We used to divide the countries of the earth into the first, second, and third world. In particular the term “second world” has fallen out of favor, even though it is still widely used. It used to mainly refer to the Eastern European countries behind the Iron Curtain. I think it is more descriptive to speak of the developed world, with the developing world in second place, followed by, as Donald Trump called them, “shithole countries.” I’m only quoting the guy, so don’t tell me about my foul language!
Speaking of developing countries is misleading for various reasons. One is, as is often quipped, the developing world is not developing. They tend to be in perpetual limbo. Likewise, there is not much happening in the third world either. We have pumped trillions of dollars into Africa, with dubious effects. Another issue I have with the trifecta developed — developing — shithole countries is that it implies a progression. In the American dream, due to hard work, a dishwasher rises up to become a millionaire. In modern UN mythology, third world countries rise up to the status of developing countries, until they finally join the first world. The American dream normally only works out in Horatio Alger novels, just like bottom-tier countries with their countless doctors and engineers only ever prosper in some imagined future, but never in reality. (Note that I am explicitly excluding cases like Singapore, which transformed from a mosquito-infested swamp to a first-world country within the span of one generation. IQ is destiny.)

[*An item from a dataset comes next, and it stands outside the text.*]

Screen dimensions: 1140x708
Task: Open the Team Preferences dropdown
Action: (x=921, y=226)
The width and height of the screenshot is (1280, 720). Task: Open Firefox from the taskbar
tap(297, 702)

We may lament the fate of struggling countries all we want and sit back in our first-world complacency. However, there is an aspect that does not seem to be discussed in political science at all: what if a country slides from a seat at the high table with the other first-world fat cats down to the second or third world? Clearly, it does not make sense to say that a first world country such as France, Belgium, Germany, or Sweden has been turning into a “developing country”. Pointing out that some of those countries are closer to the second world than the first would be more fitting, but such terminology is no longer seen as polite.
Instead, I propose an alternative term. A country that is moving up can justly be called a developing country, even if it may never really develop and reach first-world status. On the other hand, a first-world country that is falling apart should be referred to as a degenerating country. That a large part of the population in those countries have become (morally) degenerate is another issue that is possibly related. I still prefer this term over alternatives such as “declining countries”, though, as this would sound too clinical. It also does not quite capture that conditions in such countries are rapidly deteriorating.

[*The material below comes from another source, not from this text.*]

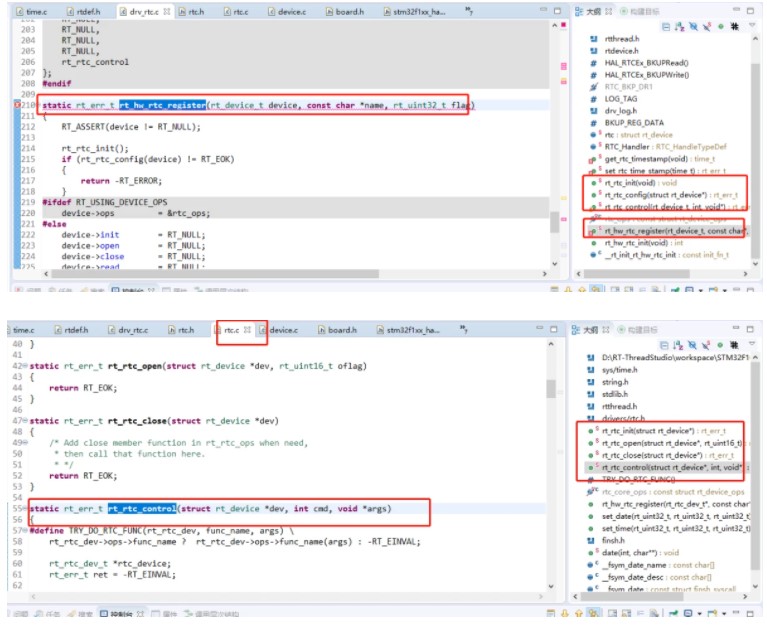Click the rt_rtc_control outline entry in rtc.c
The height and width of the screenshot is (629, 767).
coord(671,468)
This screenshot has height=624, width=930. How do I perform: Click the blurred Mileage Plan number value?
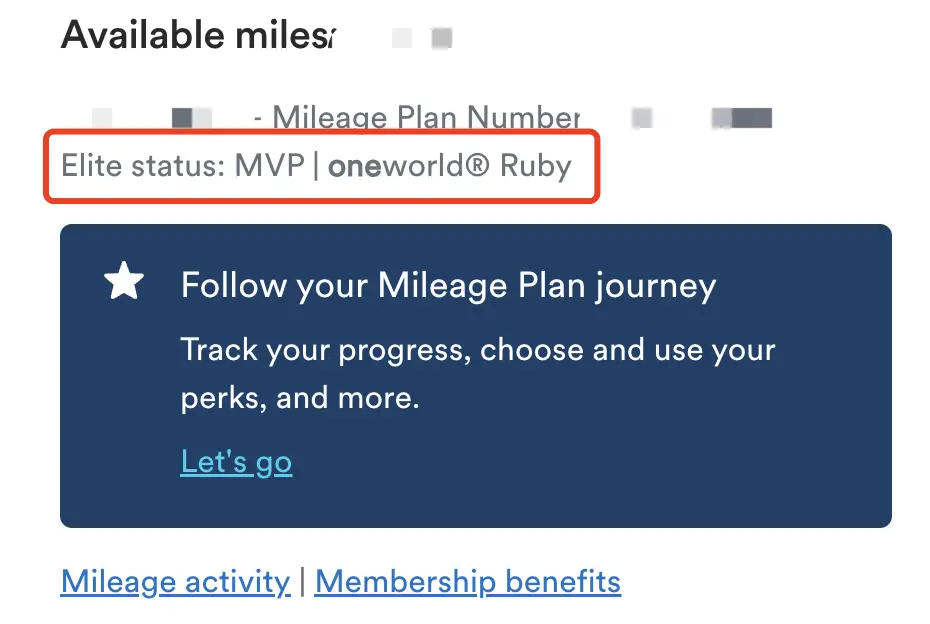702,118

A degenerating country quite simply goes downhill. Sure, the powers that be may resort to statistical tricks, such as France when they count the number of cars set ablaze and ignore secondary fires. If one car goes up in flames and, in turn, five others catch fire, this leads to only one more entry in the official governmental statistics. Germans are not known for their sense of humor, but when the minister of the interior tells the baffled nation that Germany in 2018 has not been safer in decades [German], you really wonder what they are smoking. As it turns out, people learn that the police have no interest in prosecuting crimes, so you don’t bother reporting them, and if you get beaten to death by a non-white immigrant, you’ll simply die of “heart failure” and thus a natural cause [German].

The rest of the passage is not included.